Increasing the flow of information and coordination:
  • Formed a Transition Round Table, where Army, VA, Department of Labor and community organizations and agencies network and streamline efforts to benefit returning service members and their families (an initiative of the CSRA Wounded Warrior Care Project).
  • Formed a Medical Research Consortium, providing the platform for networking for researchers from the Charlie Norwood VAMC, Eisenhower AMC, the Medical College of Georgia, Telemedicine and Advanced Technology Research Center-South, and Savannah River National Laboratory (an initiative of the CSRA Wounded Warrior Care Project).
  • Formed a partnership through the CSRA Wounded Warrior Care Project with the state of Georgia’s Department of Behavioral Health and Developmental Disabilities to host a January 2010 statewide collaborative summit on warrior care: From Front Lines to Front Lawns.
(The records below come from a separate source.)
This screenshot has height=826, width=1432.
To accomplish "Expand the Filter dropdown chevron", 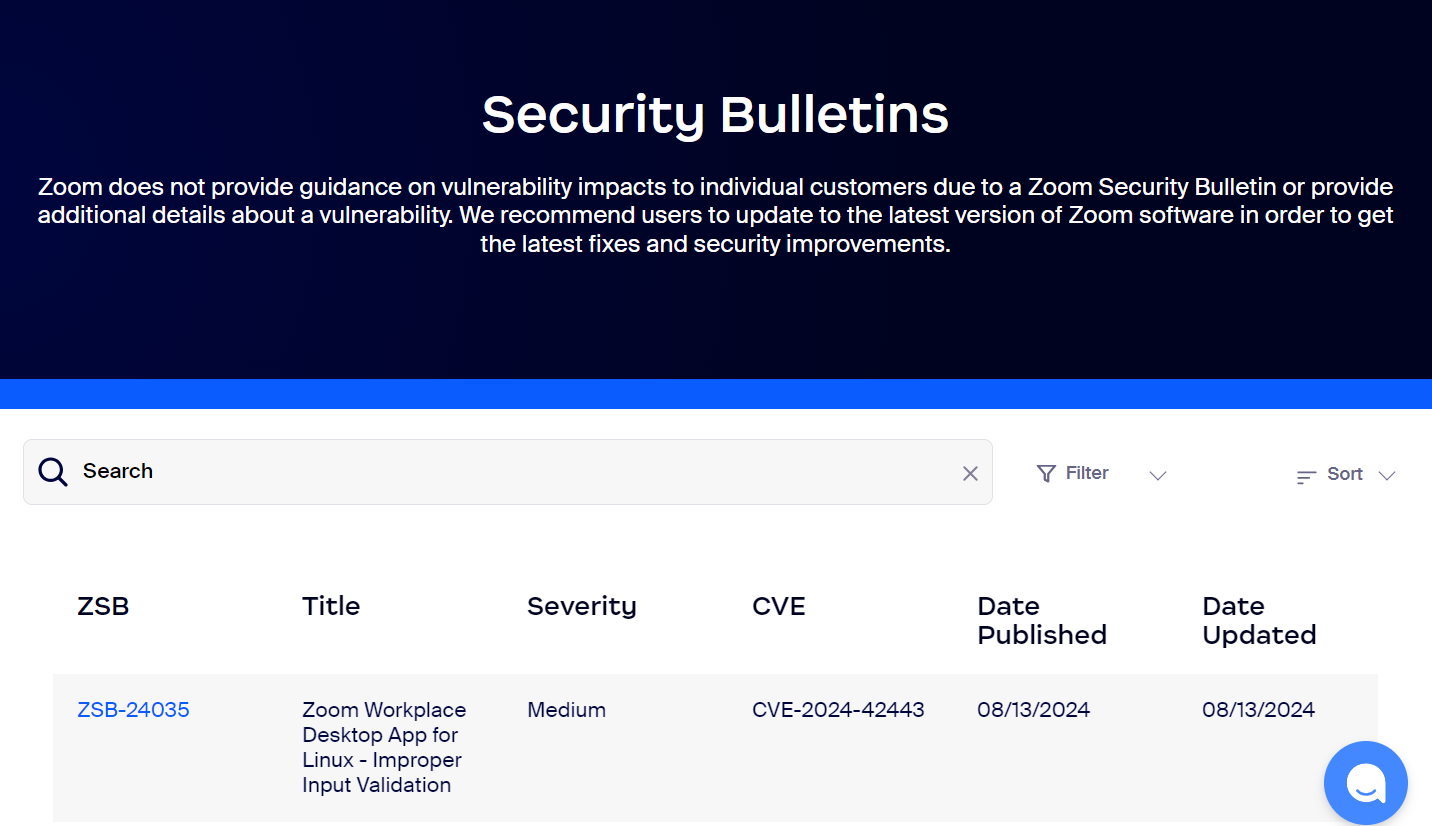I will coord(1157,476).
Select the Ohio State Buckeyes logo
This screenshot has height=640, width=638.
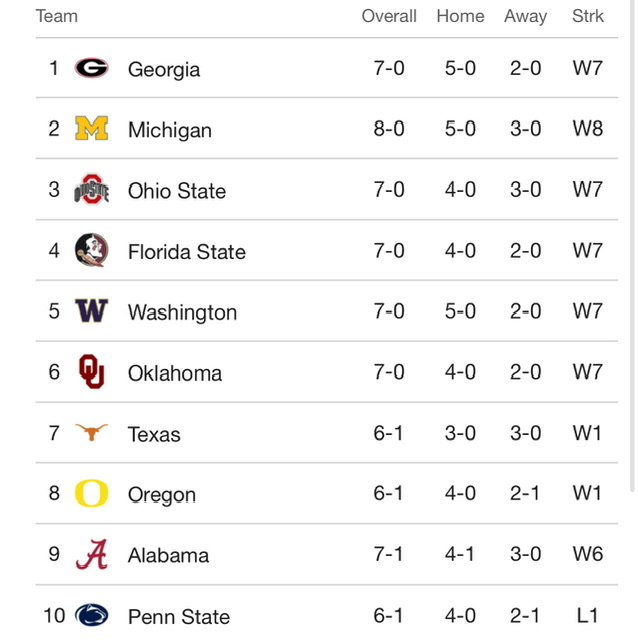pos(91,189)
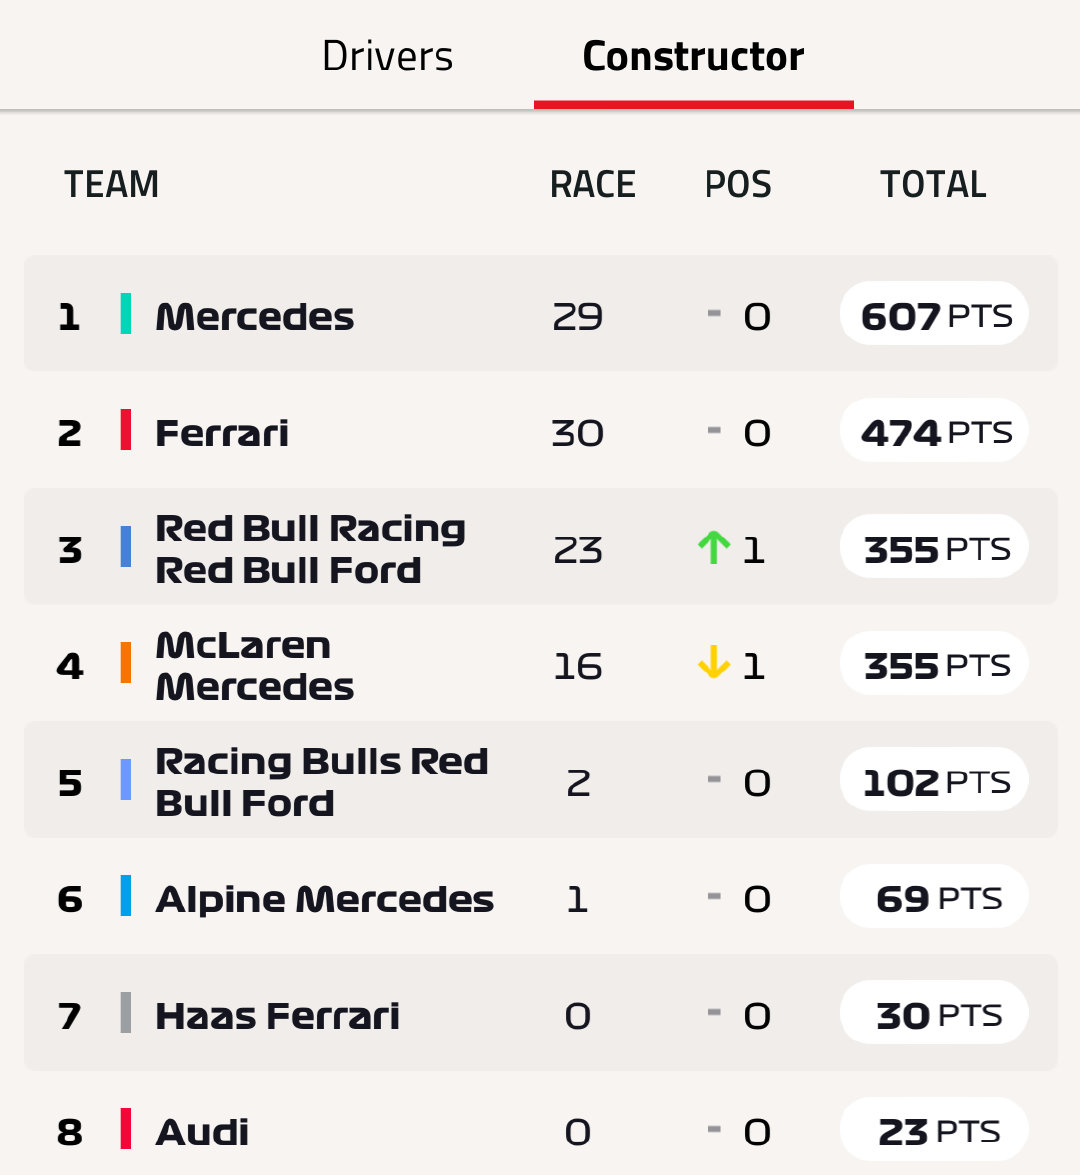Click the green up arrow for Red Bull Racing
The image size is (1080, 1175).
click(714, 548)
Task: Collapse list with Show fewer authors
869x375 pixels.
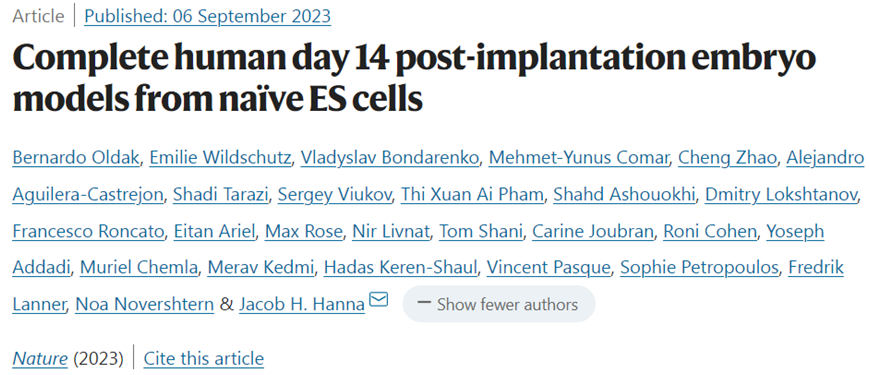Action: [x=498, y=304]
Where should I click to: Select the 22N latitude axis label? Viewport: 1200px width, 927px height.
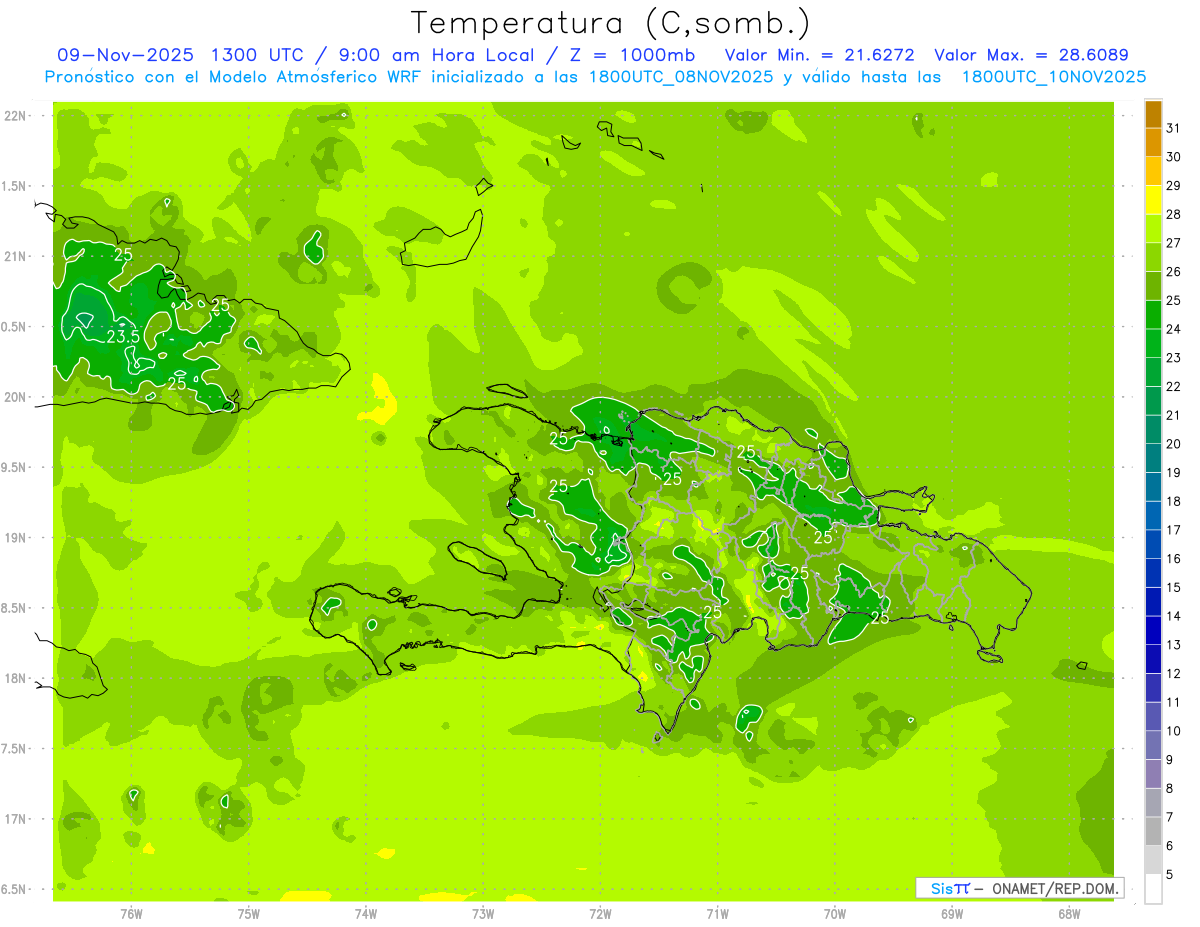16,116
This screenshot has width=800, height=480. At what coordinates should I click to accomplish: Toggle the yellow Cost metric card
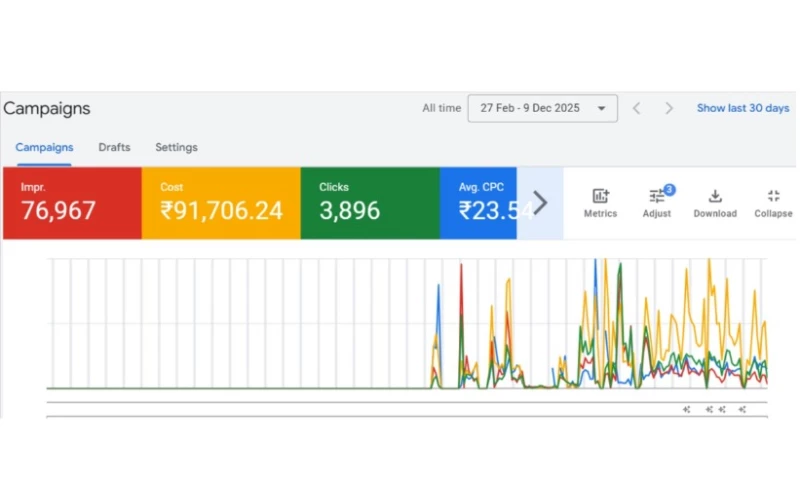click(221, 203)
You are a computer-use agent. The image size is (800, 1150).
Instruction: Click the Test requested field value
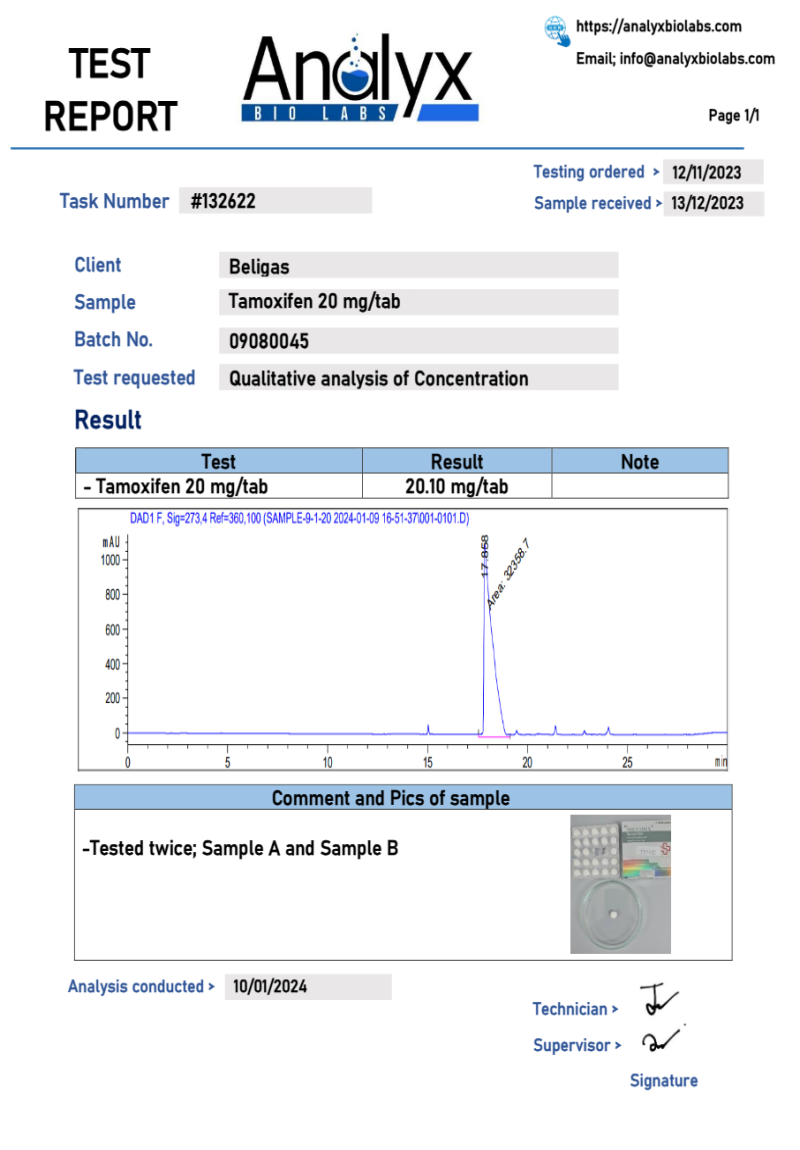click(x=417, y=378)
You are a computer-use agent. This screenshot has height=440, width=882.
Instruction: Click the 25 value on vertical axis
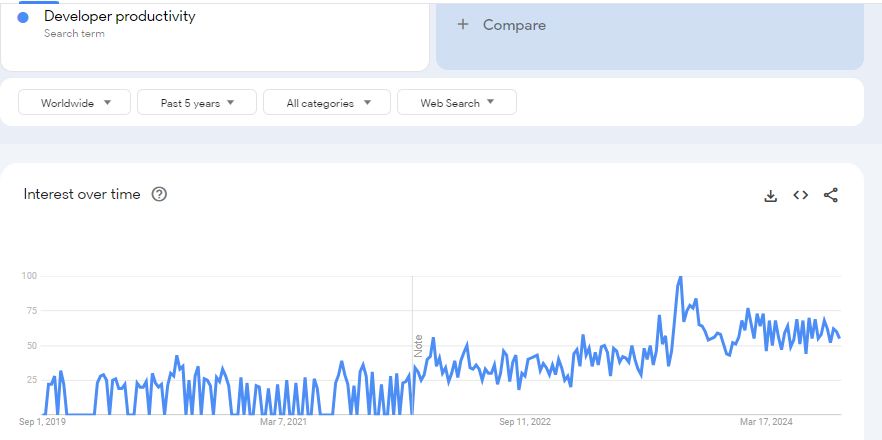(31, 380)
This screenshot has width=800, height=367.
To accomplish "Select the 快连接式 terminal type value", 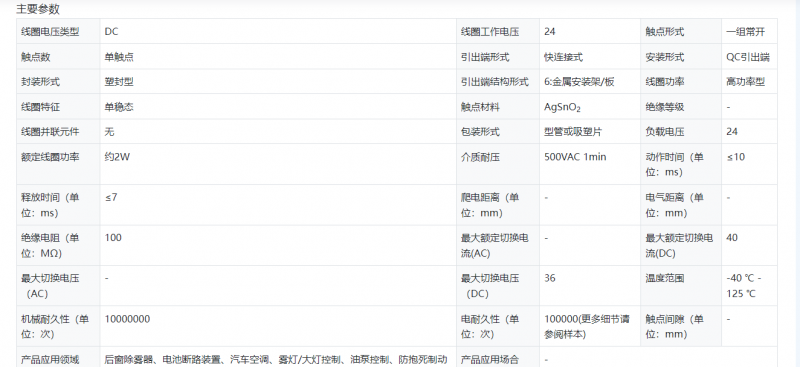I will pos(563,57).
This two-day conference featured participation and input from the Army and other Department of Defense entities, Warrior Transition Battalions, the VA, the Department of Labor, state and local agencies, nonprofits, service members, veterans, families, and veterans service organizations to streamline statewide warrior care efforts and develop a statewide action plan to harness resources, simplify the process of reintegration into the community after combat, eliminate or reduce the tendency of agencies to stove pipe, and to develop cross state and cross agency connectivity.
Reintegrating Warriors and Families after Combat:
  • Started the nation’s first Veterans Curation Project, an award-winning employment and training program for Iraq and Afghanistan returnees (in collaboration with the US Army Corps of Engineers, Warrior Transition Battalion, the Charlie Norwood VAMC, Department of Labor and CSRA Wounded Warrior Care Project).
  • Launched an initiative with Augusta State University, Augusta Technical College, and Paine College to hire and support a Veterans Education Coordinator to conduct outreach, recruiting and retention of active duty personnel and veterans in higher education programs.
  • Started Marriage Enrichment Retreats with both Army and VA chaplains to help improve communication skills of combat-returnees and their spouses.